**PROBLEM DESCRIPTION**:
After finding the line containing "[Puzzle] (26, 1157)" below, please output that line and each following one through the line containing "Train 2048 (894, 881)", exactly as written.

**RECORDS PROVIDED**:

[Start of section]

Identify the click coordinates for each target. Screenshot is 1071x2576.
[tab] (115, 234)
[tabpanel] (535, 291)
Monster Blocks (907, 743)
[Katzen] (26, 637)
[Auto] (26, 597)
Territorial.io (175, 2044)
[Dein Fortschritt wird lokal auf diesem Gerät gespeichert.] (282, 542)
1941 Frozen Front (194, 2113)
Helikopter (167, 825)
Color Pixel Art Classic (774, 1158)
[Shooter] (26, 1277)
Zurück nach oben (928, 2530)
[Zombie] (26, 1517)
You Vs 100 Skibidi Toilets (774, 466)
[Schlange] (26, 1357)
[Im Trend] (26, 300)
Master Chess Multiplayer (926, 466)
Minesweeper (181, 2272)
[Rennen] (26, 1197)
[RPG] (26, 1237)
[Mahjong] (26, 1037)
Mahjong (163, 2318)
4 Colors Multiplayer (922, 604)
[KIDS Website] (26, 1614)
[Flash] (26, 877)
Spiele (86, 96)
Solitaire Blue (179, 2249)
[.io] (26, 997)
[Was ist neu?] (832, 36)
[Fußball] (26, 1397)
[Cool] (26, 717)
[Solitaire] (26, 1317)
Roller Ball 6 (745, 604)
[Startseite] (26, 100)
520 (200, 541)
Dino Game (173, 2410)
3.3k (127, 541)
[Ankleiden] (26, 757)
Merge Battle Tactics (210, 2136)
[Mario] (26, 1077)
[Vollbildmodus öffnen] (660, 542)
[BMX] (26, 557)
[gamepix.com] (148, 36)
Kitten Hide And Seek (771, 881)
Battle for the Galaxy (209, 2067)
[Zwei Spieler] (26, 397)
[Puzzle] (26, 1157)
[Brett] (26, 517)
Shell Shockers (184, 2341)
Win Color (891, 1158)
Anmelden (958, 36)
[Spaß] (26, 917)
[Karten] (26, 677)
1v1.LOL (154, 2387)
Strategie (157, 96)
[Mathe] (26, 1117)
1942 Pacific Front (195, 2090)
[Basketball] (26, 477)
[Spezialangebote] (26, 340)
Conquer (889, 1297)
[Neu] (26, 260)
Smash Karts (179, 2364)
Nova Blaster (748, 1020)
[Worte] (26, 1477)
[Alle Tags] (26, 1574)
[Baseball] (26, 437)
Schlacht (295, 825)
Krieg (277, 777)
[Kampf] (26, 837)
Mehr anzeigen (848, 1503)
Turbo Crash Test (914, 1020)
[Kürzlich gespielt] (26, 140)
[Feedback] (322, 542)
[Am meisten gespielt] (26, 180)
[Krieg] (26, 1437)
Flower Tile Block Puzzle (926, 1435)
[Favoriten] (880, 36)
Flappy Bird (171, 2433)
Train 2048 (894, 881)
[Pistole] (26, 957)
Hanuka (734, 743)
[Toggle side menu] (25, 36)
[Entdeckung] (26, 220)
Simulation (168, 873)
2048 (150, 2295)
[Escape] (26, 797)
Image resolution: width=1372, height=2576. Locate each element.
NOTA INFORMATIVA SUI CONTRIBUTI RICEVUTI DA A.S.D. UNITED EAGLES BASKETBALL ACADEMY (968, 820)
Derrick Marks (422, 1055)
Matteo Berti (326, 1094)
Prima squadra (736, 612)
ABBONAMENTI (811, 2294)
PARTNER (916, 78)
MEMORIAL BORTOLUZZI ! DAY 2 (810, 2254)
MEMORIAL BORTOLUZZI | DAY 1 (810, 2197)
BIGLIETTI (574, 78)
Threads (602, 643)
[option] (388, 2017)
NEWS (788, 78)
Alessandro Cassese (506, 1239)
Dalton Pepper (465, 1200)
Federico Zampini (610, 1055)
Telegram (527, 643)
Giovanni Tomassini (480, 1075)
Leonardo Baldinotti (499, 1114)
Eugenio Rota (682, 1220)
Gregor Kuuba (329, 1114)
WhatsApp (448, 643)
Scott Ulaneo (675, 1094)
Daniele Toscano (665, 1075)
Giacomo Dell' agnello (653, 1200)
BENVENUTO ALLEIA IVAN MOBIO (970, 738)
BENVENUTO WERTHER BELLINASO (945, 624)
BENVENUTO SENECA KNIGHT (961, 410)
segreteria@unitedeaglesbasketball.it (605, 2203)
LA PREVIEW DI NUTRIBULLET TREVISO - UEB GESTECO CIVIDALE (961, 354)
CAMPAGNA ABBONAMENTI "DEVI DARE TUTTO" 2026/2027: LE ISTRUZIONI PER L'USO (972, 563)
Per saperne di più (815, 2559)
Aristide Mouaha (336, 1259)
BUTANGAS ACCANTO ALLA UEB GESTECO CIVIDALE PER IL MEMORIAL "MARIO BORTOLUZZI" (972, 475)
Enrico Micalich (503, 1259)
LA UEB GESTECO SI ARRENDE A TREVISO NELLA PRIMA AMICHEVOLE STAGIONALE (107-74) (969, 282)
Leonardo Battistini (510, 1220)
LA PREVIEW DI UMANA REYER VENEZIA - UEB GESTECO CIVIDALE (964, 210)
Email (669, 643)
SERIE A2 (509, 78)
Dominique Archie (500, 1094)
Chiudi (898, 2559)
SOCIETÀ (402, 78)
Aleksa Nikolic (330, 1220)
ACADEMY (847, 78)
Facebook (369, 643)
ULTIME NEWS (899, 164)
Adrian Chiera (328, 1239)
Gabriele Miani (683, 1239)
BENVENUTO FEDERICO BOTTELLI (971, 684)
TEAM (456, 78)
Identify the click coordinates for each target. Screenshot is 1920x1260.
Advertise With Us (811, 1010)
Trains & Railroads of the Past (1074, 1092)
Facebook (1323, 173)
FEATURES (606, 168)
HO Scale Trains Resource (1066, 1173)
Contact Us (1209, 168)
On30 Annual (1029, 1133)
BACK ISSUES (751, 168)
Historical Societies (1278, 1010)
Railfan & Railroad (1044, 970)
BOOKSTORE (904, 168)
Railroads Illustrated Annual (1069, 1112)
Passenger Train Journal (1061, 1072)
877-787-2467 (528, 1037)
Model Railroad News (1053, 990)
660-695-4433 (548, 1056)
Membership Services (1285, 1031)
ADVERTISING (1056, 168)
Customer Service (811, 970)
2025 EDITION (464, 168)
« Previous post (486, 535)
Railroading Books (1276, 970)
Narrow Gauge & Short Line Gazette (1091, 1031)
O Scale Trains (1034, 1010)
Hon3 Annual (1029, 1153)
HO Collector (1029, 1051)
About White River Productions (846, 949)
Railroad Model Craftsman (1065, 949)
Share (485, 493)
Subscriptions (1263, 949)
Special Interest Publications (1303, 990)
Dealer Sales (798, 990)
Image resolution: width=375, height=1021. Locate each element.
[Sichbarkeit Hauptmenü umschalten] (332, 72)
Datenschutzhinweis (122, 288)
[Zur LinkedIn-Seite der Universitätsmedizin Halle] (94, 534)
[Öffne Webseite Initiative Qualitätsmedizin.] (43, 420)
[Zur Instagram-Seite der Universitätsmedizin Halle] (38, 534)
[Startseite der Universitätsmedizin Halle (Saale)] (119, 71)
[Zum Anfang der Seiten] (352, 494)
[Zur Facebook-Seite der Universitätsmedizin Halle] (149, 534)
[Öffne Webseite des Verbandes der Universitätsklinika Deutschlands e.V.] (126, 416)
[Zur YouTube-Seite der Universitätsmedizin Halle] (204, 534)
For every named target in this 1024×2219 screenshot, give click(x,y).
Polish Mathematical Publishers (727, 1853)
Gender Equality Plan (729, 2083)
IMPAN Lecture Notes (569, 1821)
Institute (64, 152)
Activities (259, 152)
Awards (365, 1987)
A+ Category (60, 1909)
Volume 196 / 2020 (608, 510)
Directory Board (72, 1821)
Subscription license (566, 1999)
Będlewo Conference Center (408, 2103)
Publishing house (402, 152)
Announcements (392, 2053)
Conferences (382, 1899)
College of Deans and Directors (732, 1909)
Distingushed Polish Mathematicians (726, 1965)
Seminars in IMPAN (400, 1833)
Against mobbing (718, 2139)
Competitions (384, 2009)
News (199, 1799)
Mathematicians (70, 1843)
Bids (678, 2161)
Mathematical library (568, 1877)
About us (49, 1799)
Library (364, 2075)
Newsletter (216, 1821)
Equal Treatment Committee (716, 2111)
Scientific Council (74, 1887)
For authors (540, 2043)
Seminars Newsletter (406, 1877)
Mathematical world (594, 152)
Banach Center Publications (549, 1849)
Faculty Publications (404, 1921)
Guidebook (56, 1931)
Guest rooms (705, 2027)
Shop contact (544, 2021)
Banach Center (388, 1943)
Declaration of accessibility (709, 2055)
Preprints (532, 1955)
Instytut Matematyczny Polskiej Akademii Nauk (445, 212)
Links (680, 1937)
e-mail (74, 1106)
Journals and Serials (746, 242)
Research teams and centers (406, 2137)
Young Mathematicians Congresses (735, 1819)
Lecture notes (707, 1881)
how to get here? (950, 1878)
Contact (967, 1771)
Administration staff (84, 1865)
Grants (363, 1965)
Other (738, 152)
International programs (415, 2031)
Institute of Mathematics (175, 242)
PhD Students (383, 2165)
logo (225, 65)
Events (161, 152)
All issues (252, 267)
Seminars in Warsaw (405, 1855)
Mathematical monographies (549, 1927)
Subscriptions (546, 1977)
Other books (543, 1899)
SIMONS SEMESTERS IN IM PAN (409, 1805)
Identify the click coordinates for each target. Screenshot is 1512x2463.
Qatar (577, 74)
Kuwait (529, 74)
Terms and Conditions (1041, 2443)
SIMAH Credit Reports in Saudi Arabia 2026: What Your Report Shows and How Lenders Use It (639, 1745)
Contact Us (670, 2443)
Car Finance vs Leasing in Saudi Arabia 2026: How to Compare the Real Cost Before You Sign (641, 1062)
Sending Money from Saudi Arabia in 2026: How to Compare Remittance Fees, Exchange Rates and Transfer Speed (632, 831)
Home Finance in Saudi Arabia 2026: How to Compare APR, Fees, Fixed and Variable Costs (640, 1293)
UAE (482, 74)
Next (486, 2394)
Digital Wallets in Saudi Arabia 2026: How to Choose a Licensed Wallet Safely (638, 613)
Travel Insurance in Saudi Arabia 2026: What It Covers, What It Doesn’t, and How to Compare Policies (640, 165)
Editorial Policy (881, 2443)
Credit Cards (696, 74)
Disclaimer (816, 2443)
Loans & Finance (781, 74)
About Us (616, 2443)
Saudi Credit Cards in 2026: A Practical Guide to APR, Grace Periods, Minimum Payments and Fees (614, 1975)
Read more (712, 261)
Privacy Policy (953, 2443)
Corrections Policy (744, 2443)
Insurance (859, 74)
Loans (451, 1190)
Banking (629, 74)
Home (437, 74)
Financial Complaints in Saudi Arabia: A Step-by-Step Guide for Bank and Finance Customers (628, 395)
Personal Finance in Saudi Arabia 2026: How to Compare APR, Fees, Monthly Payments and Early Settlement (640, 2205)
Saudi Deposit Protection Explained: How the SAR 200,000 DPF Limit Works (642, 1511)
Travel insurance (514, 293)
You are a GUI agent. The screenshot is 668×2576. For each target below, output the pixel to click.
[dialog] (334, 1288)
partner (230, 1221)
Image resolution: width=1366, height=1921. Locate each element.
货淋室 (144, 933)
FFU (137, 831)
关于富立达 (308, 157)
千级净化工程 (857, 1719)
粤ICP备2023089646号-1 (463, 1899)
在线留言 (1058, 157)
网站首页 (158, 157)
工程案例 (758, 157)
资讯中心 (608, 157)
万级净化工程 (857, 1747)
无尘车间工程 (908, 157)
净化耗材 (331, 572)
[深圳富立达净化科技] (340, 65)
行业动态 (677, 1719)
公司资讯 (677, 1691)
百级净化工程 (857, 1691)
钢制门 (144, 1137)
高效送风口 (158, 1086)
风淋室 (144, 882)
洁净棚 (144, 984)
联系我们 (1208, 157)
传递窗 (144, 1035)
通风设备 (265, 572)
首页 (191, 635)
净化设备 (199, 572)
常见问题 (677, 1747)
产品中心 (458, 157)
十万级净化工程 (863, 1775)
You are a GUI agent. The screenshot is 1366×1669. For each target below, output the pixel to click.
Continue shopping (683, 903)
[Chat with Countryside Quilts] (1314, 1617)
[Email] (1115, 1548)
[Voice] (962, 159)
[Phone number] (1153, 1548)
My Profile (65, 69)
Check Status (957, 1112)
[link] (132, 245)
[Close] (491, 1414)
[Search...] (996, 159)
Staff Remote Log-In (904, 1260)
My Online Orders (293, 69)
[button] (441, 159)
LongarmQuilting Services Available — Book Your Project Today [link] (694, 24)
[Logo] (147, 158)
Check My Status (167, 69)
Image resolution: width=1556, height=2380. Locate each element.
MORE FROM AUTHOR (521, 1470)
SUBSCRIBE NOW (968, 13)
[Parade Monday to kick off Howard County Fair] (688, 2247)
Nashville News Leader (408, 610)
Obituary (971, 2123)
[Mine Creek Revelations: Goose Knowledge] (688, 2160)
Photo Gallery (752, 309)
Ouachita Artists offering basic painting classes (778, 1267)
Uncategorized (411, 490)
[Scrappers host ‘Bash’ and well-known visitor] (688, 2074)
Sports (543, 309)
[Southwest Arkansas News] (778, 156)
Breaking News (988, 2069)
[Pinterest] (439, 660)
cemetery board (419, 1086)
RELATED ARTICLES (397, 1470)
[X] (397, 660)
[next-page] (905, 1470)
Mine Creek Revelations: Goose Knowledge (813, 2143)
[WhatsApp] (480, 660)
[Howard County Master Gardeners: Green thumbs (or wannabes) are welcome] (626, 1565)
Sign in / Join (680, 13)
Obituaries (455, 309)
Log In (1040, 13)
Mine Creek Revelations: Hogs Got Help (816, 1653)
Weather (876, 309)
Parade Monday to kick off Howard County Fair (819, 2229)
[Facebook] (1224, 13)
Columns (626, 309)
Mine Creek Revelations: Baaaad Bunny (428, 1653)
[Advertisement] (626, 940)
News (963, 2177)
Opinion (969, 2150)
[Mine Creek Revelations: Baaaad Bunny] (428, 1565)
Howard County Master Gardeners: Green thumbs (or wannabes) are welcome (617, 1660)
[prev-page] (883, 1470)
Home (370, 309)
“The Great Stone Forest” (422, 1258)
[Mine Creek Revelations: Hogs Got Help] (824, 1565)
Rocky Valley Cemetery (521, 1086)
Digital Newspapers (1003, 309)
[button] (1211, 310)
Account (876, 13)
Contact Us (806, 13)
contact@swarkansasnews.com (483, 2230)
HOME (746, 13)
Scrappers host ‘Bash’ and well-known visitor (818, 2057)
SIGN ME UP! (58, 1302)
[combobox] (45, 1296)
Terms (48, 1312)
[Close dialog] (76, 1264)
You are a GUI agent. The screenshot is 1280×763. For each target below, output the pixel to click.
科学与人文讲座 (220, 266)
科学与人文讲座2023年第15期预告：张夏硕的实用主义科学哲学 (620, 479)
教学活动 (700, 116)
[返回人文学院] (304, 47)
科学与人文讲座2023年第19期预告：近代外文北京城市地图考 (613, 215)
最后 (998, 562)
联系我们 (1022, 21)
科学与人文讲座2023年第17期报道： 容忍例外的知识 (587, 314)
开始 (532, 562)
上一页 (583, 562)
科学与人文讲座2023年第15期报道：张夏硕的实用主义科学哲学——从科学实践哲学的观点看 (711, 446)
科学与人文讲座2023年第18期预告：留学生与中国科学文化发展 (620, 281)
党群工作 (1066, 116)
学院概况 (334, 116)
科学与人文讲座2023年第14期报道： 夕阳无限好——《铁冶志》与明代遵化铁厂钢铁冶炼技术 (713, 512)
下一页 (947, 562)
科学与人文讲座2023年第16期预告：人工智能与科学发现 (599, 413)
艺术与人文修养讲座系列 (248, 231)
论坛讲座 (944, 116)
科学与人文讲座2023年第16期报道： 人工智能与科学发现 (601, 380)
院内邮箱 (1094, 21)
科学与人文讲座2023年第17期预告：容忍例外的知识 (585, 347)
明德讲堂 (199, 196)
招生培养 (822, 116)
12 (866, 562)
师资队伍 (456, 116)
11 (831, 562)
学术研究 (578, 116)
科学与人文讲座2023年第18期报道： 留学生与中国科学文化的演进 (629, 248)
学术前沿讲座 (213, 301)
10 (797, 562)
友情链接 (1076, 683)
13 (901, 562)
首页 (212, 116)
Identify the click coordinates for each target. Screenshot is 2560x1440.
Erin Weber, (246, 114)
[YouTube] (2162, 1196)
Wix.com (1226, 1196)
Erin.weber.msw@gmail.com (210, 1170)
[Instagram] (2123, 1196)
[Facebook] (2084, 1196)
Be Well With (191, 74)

[End of section]

**YOUR RESPONSE**:
[Puzzle] (26, 1157)
[Brett] (26, 517)
Shell Shockers (184, 2341)
Win Color (891, 1158)
Anmelden (958, 36)
[Spaß] (26, 917)
[Karten] (26, 677)
1v1.LOL (154, 2387)
Strategie (157, 96)
[Mathe] (26, 1117)
1942 Pacific Front (195, 2090)
[Basketball] (26, 477)
[Spezialangebote] (26, 340)
Conquer (889, 1297)
[Neu] (26, 260)
Smash Karts (179, 2364)
Nova Blaster (748, 1020)
[Worte] (26, 1477)
[Alle Tags] (26, 1574)
[Baseball] (26, 437)
Schlacht (295, 825)
Krieg (277, 777)
[Kampf] (26, 837)
Mehr anzeigen (848, 1503)
Turbo Crash Test (914, 1020)
[Kürzlich gespielt] (26, 140)
[Feedback] (322, 542)
[Am meisten gespielt] (26, 180)
[Krieg] (26, 1437)
Flower Tile Block Puzzle (926, 1435)
[Favoriten] (880, 36)
Flappy Bird (171, 2433)
Train 2048 (894, 881)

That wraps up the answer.